WHAT TO WORK ON:
a) List the titles of the numbered examples given in the passage on blockchain uses in the civil service.
b) Duplicate the passage on blockchain uses in the civil service from the words "The Trust Machine can" up to and including the words "and civil service.".
c) Write the next part of the passage on blockchain uses in the civil service, beginning after its last sentence.

TEXT PROVIDED:

--

In a country’s civil service environment for example:

Example #1: Asset Security and Authentication

The Trust Machine can be used to encrypt assets (such as documents or agreements) between two or more parties without the use of passwords. These documents are encrypted by using the participants’ blockchain identities and accessing these assets require identity authentication.

Specific rules can be created to allow access to encrypted assets, such as approval workflows, audit logging and notifications to specific authorities.

This creates a secure asset management process because even the participants in the transaction cannot share their information with unrelated or unlawful parties without giving away their own identity.

Example #2: Civil servants and government employee asset declaration platform

In many countries, corruption and bribery is prevalent in it government and civil service.

A gift registration system can be setup to manage and track gifts or donations given to any government linked asset. This allows for greater transparency on the process but also opens up opportunities for the public to show appreciation to their civil service officers without crossing any lines or boundaries. These transactions are then recorded on the blockchain and accessible to the government. This would potentially reduce cases of bribery or fraud as true intentions of such donations or gifts are recorded in a proper process. If such donations were not recorded on the Trust Machine, it never happened or was done out of the books. At the very least, such disputes can be muted immediately.

Civil servants are also able to declare their assets from their inheritance, or investments so as to be totally transparent in their dealings. Being a civil servant should not hinder a person from being a savvy investor.

Example #3: Monetary aid

Blockchain technology is also the key technology that is powering the cryptocurrency movement. Currently worldwide, cryptocurrencies today have a market cap value of over USD $100 billion.

A different approach to cryptocurrency in this aspect would be to utilize the same concepts to create a financial token infrastructure for those in need of monetary aid.

The benefits of such an implementation would be great indeed as the government would be able to control many aspects of the whole financial token infrastructure deployment. Such as:

Distribution Control: This allows for monetary aid to be distributed to citizens who actually meet the legibility criteria. Smart contracts can be written and integrated to national identification records. Application approvals, identity and legibility conditions can be performed in almost real-time.

--

PROVIDED RECORDS:
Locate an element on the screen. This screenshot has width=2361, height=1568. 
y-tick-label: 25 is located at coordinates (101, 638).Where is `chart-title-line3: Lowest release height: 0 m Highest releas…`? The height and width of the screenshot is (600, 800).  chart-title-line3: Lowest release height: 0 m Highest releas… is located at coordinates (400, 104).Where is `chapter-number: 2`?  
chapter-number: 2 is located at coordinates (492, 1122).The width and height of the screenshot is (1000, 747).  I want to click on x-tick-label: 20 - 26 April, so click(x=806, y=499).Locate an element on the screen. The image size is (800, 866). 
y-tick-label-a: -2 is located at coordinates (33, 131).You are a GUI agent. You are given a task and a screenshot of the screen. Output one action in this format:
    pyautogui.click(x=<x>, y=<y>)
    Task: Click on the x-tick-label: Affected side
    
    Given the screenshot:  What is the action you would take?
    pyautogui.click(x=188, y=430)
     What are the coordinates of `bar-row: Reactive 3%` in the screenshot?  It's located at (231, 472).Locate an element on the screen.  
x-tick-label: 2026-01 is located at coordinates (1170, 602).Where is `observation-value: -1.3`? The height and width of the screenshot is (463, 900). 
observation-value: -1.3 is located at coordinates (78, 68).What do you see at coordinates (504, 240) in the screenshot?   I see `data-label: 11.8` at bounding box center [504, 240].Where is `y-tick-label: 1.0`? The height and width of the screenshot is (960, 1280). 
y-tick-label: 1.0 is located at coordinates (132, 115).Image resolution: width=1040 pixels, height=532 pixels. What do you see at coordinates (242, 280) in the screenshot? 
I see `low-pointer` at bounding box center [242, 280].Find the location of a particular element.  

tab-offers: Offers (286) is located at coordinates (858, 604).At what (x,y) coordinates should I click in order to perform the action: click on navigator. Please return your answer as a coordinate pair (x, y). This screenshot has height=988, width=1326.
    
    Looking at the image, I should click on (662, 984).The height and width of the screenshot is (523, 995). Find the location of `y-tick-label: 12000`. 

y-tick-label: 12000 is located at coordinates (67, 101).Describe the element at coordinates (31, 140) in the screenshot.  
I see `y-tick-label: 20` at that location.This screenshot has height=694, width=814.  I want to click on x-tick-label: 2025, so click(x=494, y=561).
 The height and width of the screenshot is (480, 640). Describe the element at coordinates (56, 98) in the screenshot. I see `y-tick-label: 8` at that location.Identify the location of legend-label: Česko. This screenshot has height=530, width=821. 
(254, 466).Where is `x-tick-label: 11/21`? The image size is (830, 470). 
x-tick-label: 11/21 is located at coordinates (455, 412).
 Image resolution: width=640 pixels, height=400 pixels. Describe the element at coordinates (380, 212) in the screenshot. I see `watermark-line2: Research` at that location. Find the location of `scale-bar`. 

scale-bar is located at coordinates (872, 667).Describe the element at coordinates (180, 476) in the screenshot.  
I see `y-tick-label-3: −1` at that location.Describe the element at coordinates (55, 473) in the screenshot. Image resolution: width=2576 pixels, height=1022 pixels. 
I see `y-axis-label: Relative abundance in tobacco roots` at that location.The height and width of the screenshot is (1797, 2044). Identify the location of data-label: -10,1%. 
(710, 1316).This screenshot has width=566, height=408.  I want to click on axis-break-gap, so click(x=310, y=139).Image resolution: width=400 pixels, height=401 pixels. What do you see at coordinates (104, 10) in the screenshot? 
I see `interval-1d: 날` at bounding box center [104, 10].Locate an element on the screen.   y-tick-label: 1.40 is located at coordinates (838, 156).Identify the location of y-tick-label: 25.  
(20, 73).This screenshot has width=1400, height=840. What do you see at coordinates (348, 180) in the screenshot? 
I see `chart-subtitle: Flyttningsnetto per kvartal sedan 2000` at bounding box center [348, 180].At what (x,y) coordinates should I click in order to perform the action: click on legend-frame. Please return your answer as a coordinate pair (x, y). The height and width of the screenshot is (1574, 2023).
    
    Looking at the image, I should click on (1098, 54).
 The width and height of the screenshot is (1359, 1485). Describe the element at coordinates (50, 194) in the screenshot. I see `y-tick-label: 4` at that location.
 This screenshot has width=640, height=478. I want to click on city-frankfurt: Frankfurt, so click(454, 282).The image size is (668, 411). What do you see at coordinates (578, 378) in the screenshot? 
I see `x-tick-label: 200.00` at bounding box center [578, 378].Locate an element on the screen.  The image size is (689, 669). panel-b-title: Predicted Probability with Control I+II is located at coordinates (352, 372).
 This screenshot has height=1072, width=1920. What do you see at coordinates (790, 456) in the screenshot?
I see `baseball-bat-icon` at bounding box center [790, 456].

--

LIST OF ANSWERS:
a)
Asset Security and Authentication
Civil servants and government employee asset declaration platform
Monetary aid

b)
The Trust Machine can be used to encrypt assets (such as documents or agreements) between two or more parties without the use of passwords. These documents are encrypted by using the participants’ blockchain identities and accessing these assets require identity authentication.

Specific rules can be created to allow access to encrypted assets, such as approval workflows, audit logging and notifications to specific authorities.

This creates a secure asset management process because even the participants in the transaction cannot share their information with unrelated or unlawful parties without giving away their own identity.

Example #2: Civil servants and government employee asset declaration platform

In many countries, corruption and bribery is prevalent in it government and civil service.

c)
Approved vendor ecosystem: The government can control which vendors are able to accept these financial tokens in exchange for necessity products (such as food or clothing) or services (such as civil services or counseling). This could potentially reduce waste of government funds where such funds are given out to people who do not qualify or misuse it to buy unnecessary items. Vendors are able to either claim these tokens for cash directly from the government, or provide their services for free in return for a tax incentive.

Track monetary utilization: In the digital age, ‘information is king’. With the data recorded on the Trust Machine, it can be used by the government to trace expenditure and know the actual utilization of such funds. In the future, this information can be used to further tweak and improve such programs to provide more benefit to the rakyat in the long run.

Many countries are beginning to adopt blockchain technology to power a new generation of government services and are accelerating their adoption of this technology in to areas of focus which are beneficial to their own environments. The is a vast potential of adoption of blockchain technology and we should not be insular when thinking about it. It is a technology that if designed and implemented properly is able to change the way a lot of incumbent processes work.

The questions or comment I get the most when talking about blockchain technology is that is no different than any other normal database environment and adopting it into their systems is not worth the effort. Well, there are many ways to get from point A to point B. There is a time, place and opportunity for change. Henry Ford once said, if he has asked people what they wanted, they would have said… faster horses.